Yes, we had a poet read at the latest Inauguration. Yes her poem was praised for its vision and positivity. But it was more a panacea for a weary electorate than Art that could connect one on one, a poem that perpetuated idealistic rhetoric and not real experience. And having a poet read at a national event is so unusual it becomes part of the hype, not as routine an act as the Anthem or the Oath itself.
I am sad sometimes to participate in an art that so many feel excluded from. Though their experiences are limited, so many think they won’t understand what they hear, that the language will be complicated, or that they aren’t worthy of this (perceived as) exclusive club. All these fears, perhaps embedded by some equally fearful instructor, are almost entirely without merit. There are poems for everyone. The best poems, to me, connect me with other humans. We have so much in common, and so rarely dwell on those aspects. Instead, we choose to inflate the differences. We are all unique in so many similar ways, as it turns out. Our sameness knows many shades.

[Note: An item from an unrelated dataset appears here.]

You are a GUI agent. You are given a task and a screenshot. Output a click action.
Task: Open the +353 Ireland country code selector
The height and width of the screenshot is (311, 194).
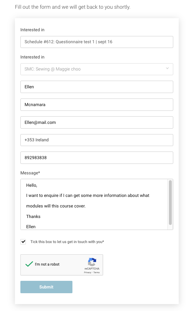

Poetry chose me. In my early years, I also drew, sang, and wrote stories as well as poems. Poetry is the art that’s made the entire trip with me. It’s a life I wouldn’t trade for anything. I just wish I could comfortably and confidently share it with more people. I sell books to people who love me and are interested in what I’m writing these days. Many of those people are poets. Sometimes I feel we huddle together for safety as much as companionship.
Is there a way to widen the circle? I am contemplating that question. Change the delivery method? Subjects? Petition for weekly addresses by our U.S. Poet Laureate? Maybe these things would have some effect, after a time. I wasn’t raised with a library at my fingertips, yet I love poems for the vehicles they are. They’ve taken me far and wide. How can I bring others along for this amazing journey?